Lembro de um curso de psicossomática que fiz na Santa Casa de Misericórdia do Rio de Janeiro. O curso baseava-se praticamente na discussão de casos que eram apresentados a partir dos atendimentos que os alunos faziam com os pacientes nas enfermarias do hospital.
A banca era formada por psicólogos, psicanalistas e médicos de notório saber. Lembro de um caso apresentado sobre uma paciente que desenvolveu uma úlcera gástrica em grau bem avançado. Na apresentação desse caso, foi destacado que o relato da paciente estava repleto de cenas traumáticas: situação de pobreza na infância, abuso sexual também na infância e relacionamentos abusivos e violentos na vida adulta. A paciente disse que sempre enfrentou tudo sozinha e em silêncio, porque não tinha com quem falar
No livro “Quando a alma fala através do corpo”, os autores Hans Morschitzky e Sigrid Sator dizem que um dos fatores psíquicos que atuam no desenvolvimento de problemas gastrointestinais é o desenvolvimento inadequado dos afetos, tais como aborrecimentos não elaborados, raiva intensa, separação e forte hostilidade (2017, p. 148, Ed. Vozes). Não tem jeito. Onde o silêncio impera, o corpo acaba gritando.
Mas, e a paciência que Tiago diz que Jó possuía? Do que ele estava falando?
É certo que Tiago não estava falando da paciência de quem sofre calado e resignado. A palavra traduzida por paciência, é upomone, no grego, cujo sentido etimológico advém de: ὑπό (hupó) = “sob”, “debaixo” e μένω (menō) = “permanecer”, “ficar”, “perseverar”. Nesse sentido, o sentido é suportar, perseverar, aguentar firme, mesmo sob pressão ou sofrimento.
Upomone é usada no grego com o sentido de perseverança diante das adversidades.

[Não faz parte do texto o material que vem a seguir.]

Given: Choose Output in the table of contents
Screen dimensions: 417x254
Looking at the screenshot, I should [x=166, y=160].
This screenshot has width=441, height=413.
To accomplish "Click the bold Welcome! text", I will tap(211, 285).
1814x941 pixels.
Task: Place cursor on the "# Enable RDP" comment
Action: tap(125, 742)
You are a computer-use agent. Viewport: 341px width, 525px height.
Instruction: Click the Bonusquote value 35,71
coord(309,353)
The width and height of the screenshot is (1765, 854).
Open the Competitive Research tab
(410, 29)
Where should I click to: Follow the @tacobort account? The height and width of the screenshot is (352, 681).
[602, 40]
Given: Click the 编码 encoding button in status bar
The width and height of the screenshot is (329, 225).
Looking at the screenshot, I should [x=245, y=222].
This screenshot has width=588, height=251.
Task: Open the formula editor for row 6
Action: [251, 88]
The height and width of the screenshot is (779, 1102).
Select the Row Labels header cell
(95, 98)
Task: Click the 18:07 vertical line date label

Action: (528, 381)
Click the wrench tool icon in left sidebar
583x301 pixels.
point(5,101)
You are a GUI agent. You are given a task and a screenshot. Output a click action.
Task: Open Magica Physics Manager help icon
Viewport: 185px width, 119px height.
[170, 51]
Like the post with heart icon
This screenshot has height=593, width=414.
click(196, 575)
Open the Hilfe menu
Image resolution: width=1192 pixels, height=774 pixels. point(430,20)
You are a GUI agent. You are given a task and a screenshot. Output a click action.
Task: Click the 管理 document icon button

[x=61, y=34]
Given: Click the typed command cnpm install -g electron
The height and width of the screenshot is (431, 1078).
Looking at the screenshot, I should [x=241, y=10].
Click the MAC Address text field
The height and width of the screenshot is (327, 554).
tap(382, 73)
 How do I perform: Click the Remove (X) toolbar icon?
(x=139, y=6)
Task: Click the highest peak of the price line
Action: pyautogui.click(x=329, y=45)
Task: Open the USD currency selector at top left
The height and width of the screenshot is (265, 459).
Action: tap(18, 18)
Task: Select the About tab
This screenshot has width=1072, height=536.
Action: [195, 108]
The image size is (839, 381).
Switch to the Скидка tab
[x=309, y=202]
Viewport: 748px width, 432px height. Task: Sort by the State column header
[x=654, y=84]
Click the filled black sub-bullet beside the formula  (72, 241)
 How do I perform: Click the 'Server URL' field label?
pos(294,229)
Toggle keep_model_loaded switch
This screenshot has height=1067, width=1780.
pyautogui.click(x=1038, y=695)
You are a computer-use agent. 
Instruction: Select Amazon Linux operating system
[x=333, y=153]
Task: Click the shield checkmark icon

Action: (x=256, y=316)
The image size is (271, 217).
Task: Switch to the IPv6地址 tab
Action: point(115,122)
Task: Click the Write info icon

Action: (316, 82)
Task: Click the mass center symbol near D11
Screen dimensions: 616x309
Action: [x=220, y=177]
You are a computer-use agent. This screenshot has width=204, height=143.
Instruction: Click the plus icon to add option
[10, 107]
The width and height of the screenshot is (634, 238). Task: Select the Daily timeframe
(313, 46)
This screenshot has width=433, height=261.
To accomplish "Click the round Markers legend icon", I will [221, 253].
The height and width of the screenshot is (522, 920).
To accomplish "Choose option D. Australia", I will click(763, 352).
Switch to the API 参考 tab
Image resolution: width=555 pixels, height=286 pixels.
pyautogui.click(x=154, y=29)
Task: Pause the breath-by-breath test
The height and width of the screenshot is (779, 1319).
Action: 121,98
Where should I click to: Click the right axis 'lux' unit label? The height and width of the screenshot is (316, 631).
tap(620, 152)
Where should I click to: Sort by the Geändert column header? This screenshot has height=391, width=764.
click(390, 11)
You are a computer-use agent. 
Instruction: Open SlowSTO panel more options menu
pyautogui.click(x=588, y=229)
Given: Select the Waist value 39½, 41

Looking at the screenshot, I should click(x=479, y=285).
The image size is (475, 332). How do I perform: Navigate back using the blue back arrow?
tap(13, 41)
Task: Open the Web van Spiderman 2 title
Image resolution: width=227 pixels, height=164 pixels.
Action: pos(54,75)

Tem a ver com resiliência. Nesse sentido, e tão somente nesse sentido, Jó foi paciente.
Não porque se calou, não porque aceitou tudo de cabeça baixa, mas porque permaneceu em pé quando tudo desabava à sua volta.
Jó gritou, amaldiçoou o dia do seu nascimento, confrontou seus amigos — chamando-os de “conselheiros de araque” (Jó 16.2 – Bíblia A Mensagem) — mas também clamou pela misericórdia Deus.
Sofreu — sim —, mas não se resignou. E é exatamente aí que mora a lição: sofrimento que não se exterioriza pela fala apodrece por dentro. Dor silenciada vira doença. Jó foi paciente porque foi honesto com sua dor.
E nós só seremos verdadeiramente resilientes quando entendermos que pedir ajuda, falar, chorar e protestar diante do absurdo da vida não é fraqueza, não é falta de fé, não tem nada a ver com blasfêmia contra Deus.
Calar pode ser um tipo de morte; falar é o começo da cura.
A dor da alma não pode ficar encubada. Precisa ser compartilhada. Se você precisa falar, busque ajuda e fale tudo o que você estiver sentindo.